How to complete this task: If a line of the records holds the word "height", copy it out.

[Dataset entries]
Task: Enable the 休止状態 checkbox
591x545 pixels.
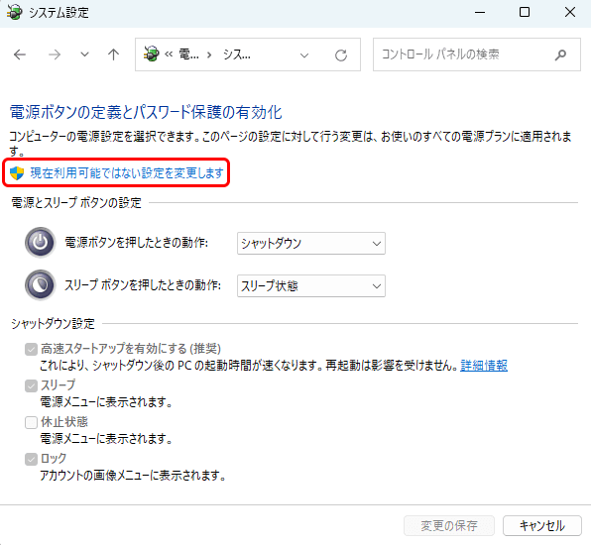Action: point(31,422)
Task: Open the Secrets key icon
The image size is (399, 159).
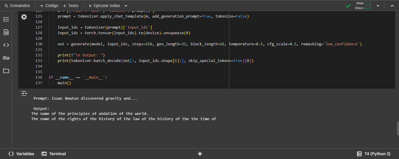Action: [6, 58]
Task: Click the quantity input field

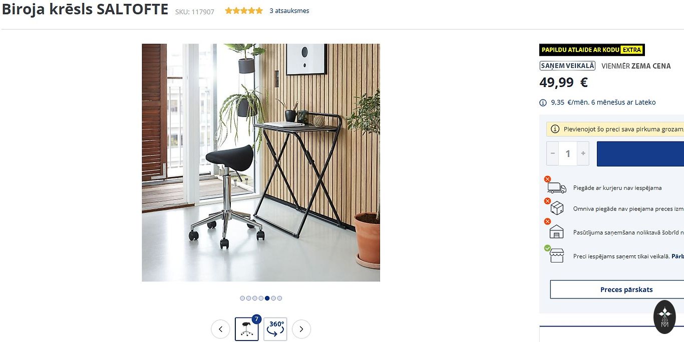Action: pos(568,154)
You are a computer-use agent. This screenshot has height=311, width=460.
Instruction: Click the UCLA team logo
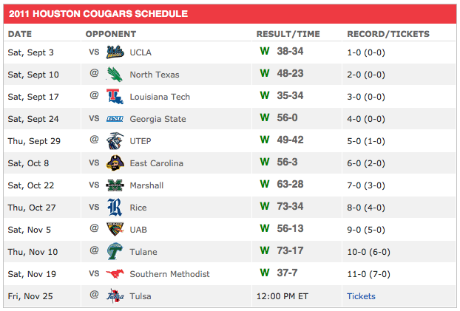(115, 52)
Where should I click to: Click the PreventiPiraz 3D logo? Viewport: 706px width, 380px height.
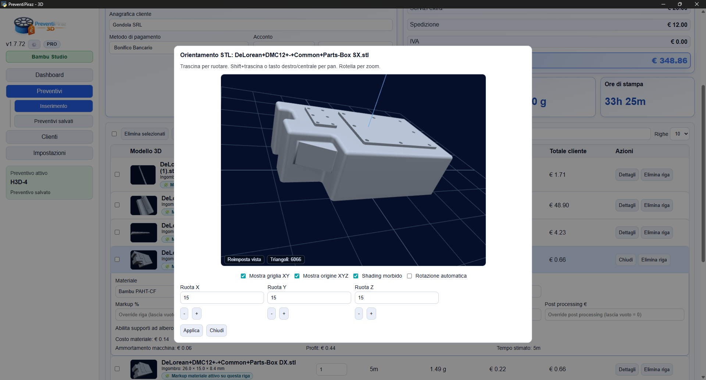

Task result:
You are a computer-use agent. This screenshot has height=311, width=460.
Where should I click to: Click the PreventiPiraz 3D logo? Viewport: 706px width, 380px height.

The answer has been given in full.